Each time it is exhibited, The Fountain of Exhaustion takes on the history of the environment it is staged within. Following February 24, 2022, the work will take on Russia’s forceful attempt to occupy Ukraine. In this light, The Fountain of Exhaustion must be contextualized as a pivotal way of remembering the dispossessed while centering the narratives and cultural production of Ukrainians, their history, and contemporary practices.
Portrait of Pavlo Makov by The Fountain of Exhaustion mounted on the Oleh Mitasov’s house in Kharkiv, 1996. © Pavlo Makov. Courtesy of Pavlo Makov.
For many within the Western world, Eastern European practices are aggregated together with a preference towards Russia’s cultural production over that of the smaller countries that gained sovereignty following the collapse of the U.S.S.R., like Ukraine, Moldova, Georgia, Lithuania, Latvia, Estonia, and others. Pavleych asserts that the perception that these independent nations share the same arts and culture as Russia is a form of erasure.
One history that has been reexposed during the current conflict is that Ukrainian cities like Kyiv—founded in 482 C.E.—predate Russian cities, including Moscow, which was founded in 1147. That Western audiences would be unaware of such profound cultural legacies is all the more disturbing when Euro-American narratives prioritize Russia’s cultural histories over its neighbors. The importance of gaining independent cultural recognition has been critical for Ukrainians since Russia’s attempts to occupy Ukraine in 2014. As the curators of the Ukrainian pavilion emphasize, “Ukrainian art has been in the context of the war and the big theme of rethinking imperial and Soviet influence all this time. Rethinking their own place, its present and its past, the holes in the history, relationships with the avant-garde, hidden events, destroyed works and missing artists of the last century are the central themes of today’s art, which the war makes even more significant.”
Presentation of the project of the pavilion of Ukraine for the 59th Venice Biennale, 2022. Courtesy of Katya Pavlevych.
The staging of The Fountain of Exhaustion at the Venice Biennale presents an opportunity for Ukraine’s cultural heritage to take center stage on an international level. The piece will afford audiences the chance to bear witness to and with the growing awareness of Ukrainian culture following the cataclysmic histories that include the invasion in 2022, the revolution in 2014, and the dissolution of the U.S.S.R. in 1991, to name a few in the past 30 years. International cultural outreach is critical and a survival tactic in times of war. How we come to know about a culture, a people, is invaluable towards the survival of a community.

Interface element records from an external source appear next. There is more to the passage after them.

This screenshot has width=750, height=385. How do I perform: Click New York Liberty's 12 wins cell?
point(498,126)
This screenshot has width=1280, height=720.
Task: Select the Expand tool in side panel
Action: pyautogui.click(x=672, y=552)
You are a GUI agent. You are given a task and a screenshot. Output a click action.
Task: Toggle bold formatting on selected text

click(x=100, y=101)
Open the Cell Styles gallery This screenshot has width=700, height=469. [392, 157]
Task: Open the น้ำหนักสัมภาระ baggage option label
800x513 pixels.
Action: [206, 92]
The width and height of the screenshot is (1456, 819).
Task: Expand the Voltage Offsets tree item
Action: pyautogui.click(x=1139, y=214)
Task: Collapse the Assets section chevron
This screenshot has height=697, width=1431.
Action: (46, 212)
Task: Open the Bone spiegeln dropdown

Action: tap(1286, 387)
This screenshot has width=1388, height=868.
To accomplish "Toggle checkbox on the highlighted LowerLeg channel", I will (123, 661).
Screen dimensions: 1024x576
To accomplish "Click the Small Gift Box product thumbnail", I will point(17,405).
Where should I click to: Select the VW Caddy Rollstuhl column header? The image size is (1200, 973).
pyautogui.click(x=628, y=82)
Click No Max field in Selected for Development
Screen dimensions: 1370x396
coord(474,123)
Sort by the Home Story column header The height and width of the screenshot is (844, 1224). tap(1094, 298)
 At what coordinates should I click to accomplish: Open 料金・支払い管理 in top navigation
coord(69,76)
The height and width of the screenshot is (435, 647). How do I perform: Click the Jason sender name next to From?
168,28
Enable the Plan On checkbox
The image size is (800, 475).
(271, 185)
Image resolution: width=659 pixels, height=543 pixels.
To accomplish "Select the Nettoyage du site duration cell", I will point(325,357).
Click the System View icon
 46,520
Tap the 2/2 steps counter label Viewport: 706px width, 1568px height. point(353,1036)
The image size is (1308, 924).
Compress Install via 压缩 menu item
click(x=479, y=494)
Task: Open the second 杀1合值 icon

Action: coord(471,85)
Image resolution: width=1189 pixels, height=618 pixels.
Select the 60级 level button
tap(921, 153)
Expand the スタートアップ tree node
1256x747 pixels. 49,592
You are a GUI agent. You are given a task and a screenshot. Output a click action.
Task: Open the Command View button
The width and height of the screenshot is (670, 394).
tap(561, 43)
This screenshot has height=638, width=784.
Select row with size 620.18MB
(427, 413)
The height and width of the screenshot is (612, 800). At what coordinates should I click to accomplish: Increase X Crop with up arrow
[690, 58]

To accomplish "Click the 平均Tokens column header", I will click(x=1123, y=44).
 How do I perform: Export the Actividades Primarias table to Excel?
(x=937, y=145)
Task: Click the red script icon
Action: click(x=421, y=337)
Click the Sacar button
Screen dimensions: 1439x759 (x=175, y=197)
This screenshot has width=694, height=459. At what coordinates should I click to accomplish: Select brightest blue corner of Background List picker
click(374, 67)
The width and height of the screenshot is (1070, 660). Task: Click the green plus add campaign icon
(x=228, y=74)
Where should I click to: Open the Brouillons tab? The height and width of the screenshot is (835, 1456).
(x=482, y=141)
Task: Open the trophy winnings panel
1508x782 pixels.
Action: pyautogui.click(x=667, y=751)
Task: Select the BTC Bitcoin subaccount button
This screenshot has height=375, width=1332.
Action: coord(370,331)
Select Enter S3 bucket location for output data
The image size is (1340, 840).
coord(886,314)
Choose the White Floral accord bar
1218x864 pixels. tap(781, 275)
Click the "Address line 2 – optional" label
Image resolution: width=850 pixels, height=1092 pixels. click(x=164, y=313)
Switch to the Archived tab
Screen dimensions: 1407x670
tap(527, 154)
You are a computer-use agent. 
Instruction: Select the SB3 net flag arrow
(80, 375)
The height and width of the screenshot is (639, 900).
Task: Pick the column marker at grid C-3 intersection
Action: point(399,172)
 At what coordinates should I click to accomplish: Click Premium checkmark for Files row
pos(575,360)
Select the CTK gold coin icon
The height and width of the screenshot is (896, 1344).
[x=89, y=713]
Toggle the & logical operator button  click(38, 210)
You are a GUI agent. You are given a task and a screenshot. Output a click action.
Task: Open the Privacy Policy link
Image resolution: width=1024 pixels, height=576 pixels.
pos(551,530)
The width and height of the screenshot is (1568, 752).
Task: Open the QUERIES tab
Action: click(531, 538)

The commitment to exhibiting Makov’s work at the Biennale is larger than the Biennale itself. The work coalesces the collisions of cultural erasure, infrastructure ruins, and the sustenance of a people in the midst of war. Lanko’s efforts to bring The Fountain of Exhaustion to Venice have been nothing but an extraordinary feat. “I think the challenges our team are facing add value and new meanings to [The Fountain of Exhaustion],” Pavlevych offered. “I think that the myth behind the work will be part of the work itself.”